● **Assignment**: An exact reproduction of each record is required.

-=-=-

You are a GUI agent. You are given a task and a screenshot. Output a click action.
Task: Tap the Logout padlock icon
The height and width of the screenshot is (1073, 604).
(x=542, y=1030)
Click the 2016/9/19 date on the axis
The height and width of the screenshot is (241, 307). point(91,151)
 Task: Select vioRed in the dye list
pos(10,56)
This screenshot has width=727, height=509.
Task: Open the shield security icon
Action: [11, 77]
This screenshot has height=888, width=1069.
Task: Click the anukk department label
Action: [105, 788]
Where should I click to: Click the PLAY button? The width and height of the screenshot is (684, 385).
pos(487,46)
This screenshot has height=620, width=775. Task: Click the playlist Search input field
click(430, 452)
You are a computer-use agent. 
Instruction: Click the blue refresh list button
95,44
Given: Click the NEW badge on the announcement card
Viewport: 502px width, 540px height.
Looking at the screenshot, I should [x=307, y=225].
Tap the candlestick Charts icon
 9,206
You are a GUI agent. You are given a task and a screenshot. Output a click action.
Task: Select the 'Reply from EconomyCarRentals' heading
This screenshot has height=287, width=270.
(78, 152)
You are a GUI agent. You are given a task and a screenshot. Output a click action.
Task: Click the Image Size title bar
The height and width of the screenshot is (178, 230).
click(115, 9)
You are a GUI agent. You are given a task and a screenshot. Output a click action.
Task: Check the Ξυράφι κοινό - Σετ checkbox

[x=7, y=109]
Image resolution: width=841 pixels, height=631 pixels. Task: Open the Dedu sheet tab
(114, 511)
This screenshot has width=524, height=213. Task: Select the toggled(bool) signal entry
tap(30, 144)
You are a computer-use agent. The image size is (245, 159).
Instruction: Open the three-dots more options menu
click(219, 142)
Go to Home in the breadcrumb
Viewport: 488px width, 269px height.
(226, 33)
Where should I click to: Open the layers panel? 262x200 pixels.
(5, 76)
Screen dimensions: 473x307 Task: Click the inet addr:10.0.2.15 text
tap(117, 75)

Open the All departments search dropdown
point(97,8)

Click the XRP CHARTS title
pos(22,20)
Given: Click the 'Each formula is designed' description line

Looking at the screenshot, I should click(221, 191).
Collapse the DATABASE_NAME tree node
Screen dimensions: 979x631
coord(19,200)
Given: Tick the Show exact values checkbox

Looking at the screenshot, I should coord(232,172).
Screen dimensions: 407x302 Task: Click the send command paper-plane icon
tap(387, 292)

-=-=-

● **Exercise answer**:
You are a GUI agent. You are given a task and a screenshot. Output a click action.
Task: Tap the Logout padlock icon
The height and width of the screenshot is (1073, 604).
(x=542, y=1030)
Click the 2016/9/19 date on the axis
The height and width of the screenshot is (241, 307). point(91,151)
 Task: Select vioRed in the dye list
pos(10,56)
This screenshot has width=727, height=509.
Task: Open the shield security icon
Action: [11, 77]
This screenshot has height=888, width=1069.
Task: Click the anukk department label
Action: [105, 788]
Where should I click to: Click the PLAY button? The width and height of the screenshot is (684, 385).
pos(487,46)
This screenshot has height=620, width=775. Task: Click the playlist Search input field
click(430, 452)
You are a computer-use agent. 
Instruction: Click the blue refresh list button
95,44
Given: Click the NEW badge on the announcement card
Viewport: 502px width, 540px height.
Looking at the screenshot, I should [x=307, y=225].
Tap the candlestick Charts icon
 9,206
You are a GUI agent. You are given a task and a screenshot. Output a click action.
Task: Select the 'Reply from EconomyCarRentals' heading
This screenshot has height=287, width=270.
(78, 152)
You are a GUI agent. You are given a task and a screenshot. Output a click action.
Task: Click the Image Size title bar
The height and width of the screenshot is (178, 230).
click(115, 9)
You are a GUI agent. You are given a task and a screenshot. Output a click action.
Task: Check the Ξυράφι κοινό - Σετ checkbox

[x=7, y=109]
Image resolution: width=841 pixels, height=631 pixels. Task: Open the Dedu sheet tab
(114, 511)
This screenshot has width=524, height=213. Task: Select the toggled(bool) signal entry
tap(30, 144)
You are a computer-use agent. The image size is (245, 159).
Instruction: Open the three-dots more options menu
click(219, 142)
Go to Home in the breadcrumb
Viewport: 488px width, 269px height.
(226, 33)
Where should I click to: Open the layers panel? 262x200 pixels.
(5, 76)
Screen dimensions: 473x307 Task: Click the inet addr:10.0.2.15 text
tap(117, 75)

Open the All departments search dropdown
point(97,8)

Click the XRP CHARTS title
pos(22,20)
Given: Click the 'Each formula is designed' description line

Looking at the screenshot, I should click(221, 191).
Collapse the DATABASE_NAME tree node
Screen dimensions: 979x631
coord(19,200)
Given: Tick the Show exact values checkbox

Looking at the screenshot, I should coord(232,172).
Screen dimensions: 407x302 Task: Click the send command paper-plane icon
tap(387, 292)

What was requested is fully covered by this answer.